The year is 1888, and 15-year-old Alice Liddell is in the Warneford Asylum in Oxford. She’s been placed in Dr. Longfellow’s psychiatric care since nearly drowning in a river and returning from the magical realm of Wonderland. At school, Headmistress Collins had grown tired of her “childish nonsense” regarding the Cheshire Cat, the Caterpillar, and others. Yet Alice continues to keep her memories alive in a notebook filled with sketches that she hides below the floorboards of her room. One day, she finds the halls of the asylum replaced by those of her home.
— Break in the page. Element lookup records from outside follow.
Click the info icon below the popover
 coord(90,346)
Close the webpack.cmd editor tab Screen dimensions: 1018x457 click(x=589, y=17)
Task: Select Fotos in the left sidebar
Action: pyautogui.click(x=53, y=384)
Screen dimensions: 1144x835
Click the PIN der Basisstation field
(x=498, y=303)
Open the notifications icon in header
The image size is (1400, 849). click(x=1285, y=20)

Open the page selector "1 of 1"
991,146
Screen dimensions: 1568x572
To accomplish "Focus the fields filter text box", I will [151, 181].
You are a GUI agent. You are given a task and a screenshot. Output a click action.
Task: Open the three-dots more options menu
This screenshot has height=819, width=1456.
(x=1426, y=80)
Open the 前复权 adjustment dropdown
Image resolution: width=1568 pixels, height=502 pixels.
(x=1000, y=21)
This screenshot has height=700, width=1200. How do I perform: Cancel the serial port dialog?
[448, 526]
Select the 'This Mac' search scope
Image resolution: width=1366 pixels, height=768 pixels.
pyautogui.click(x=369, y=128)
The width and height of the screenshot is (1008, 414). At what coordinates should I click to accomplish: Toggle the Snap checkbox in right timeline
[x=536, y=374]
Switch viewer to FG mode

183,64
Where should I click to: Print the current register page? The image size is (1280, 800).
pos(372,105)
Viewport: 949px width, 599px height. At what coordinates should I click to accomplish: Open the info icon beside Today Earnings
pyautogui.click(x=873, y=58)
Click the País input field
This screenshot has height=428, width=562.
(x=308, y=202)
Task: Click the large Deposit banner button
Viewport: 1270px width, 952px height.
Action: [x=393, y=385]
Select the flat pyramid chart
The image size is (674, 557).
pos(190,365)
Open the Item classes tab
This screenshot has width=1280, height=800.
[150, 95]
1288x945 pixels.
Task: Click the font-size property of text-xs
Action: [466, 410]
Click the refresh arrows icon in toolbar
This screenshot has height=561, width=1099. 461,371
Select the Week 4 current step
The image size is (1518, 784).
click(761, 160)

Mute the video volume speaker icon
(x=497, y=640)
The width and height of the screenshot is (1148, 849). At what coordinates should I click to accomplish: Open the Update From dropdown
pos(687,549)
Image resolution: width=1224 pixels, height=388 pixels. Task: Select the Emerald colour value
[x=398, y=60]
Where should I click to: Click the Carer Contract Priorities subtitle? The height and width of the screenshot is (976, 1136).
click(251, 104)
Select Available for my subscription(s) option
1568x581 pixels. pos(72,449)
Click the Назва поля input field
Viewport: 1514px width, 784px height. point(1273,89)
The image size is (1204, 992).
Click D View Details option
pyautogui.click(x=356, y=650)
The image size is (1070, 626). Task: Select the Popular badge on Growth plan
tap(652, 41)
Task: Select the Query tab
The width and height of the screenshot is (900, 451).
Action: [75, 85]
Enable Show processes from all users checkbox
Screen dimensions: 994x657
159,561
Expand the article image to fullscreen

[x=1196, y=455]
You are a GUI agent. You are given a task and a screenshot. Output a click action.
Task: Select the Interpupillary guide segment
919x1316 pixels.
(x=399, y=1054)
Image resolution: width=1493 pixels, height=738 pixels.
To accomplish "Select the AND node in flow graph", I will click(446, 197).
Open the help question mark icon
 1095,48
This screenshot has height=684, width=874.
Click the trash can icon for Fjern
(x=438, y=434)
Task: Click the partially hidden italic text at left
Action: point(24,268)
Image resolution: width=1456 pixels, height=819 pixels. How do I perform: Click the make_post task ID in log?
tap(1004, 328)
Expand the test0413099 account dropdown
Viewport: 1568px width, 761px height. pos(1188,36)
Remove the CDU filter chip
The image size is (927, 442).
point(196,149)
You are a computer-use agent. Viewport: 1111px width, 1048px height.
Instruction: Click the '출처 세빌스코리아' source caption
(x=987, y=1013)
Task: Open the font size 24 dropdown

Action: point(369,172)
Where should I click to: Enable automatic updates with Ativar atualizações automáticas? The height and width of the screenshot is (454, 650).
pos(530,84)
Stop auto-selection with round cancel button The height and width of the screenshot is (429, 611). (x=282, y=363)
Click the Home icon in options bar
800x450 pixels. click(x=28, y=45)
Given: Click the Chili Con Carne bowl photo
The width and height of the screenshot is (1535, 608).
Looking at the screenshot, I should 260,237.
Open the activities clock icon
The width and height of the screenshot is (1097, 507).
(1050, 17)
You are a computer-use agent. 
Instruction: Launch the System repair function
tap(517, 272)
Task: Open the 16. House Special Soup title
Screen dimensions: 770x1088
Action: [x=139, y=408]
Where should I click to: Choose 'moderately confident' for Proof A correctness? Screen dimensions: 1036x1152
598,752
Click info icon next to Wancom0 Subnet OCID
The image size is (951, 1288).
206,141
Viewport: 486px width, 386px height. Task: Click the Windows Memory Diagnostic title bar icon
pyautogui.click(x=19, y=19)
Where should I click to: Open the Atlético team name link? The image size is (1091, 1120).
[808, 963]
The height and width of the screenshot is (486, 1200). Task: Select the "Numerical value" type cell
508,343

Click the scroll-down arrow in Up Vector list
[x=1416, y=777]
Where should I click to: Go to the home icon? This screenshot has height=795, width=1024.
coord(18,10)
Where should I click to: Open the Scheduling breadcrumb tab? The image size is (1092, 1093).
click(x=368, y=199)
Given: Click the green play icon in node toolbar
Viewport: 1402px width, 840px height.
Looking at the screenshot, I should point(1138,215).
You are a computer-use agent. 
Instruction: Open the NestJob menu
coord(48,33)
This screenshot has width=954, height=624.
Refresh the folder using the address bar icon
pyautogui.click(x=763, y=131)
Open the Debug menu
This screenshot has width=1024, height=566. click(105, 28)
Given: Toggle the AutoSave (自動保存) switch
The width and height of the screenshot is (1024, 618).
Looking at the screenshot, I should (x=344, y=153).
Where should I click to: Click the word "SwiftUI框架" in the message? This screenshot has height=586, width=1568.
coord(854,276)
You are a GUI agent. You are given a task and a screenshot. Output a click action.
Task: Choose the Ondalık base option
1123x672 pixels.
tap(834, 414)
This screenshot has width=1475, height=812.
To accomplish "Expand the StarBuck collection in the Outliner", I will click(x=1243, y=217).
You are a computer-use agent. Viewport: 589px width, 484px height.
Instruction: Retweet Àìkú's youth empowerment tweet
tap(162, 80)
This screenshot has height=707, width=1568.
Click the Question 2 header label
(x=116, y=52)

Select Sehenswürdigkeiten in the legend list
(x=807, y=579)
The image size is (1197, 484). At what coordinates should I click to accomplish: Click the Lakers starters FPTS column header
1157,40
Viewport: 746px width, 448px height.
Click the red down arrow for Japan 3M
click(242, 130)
She wanders through the familiar, empty place and outside to the river. “You’re late,” says the White Rabbit, or Sir Ralph of Longshoot (as he’s truly known). He informs Alice that the Queen of Hearts has gone “stark raving mad” and beheaded the king. Further, Alice must return to—and save—Wonderland. After waking from what might have been a dream, Alice receives a visit from her mother. She learns that her sister, Mary, is getting married, and everyone hopes she’ll be healthy enough to attend the wedding. Arrangements proceed for Swiss Dr. Gottlieb Burckhardt to surgically cure Alice of her delusions once and for all. In this historically relevant fantasy, Ramsay honors Lewis Carroll’s work while expanding how readers connect with Wonderland. The humor lines up perfectly with the 19th-century source material, as when the Queen of Hearts asserts: “You must slouch. Everyone slouches in my presence.” Ramsay also offers excellent philosophical bons mots, including this White Rabbit gem: “You’re supposed to be wherever you belong.” An intriguing, though dark, surprise awaits in the character of Burckhardt, an actual pioneer of psychosurgery (for example, lobotomy) who began administering crude procedures in 1888. It’s bittersweet that in Wonderland, Alice meets the Prince of Hearts and his presence takes “away all the confusion and fear.” But she nevertheless comes to realize that “something was missing deep inside...that made Alice...Alice.” A harrowing finale closes this mostly playful narrative.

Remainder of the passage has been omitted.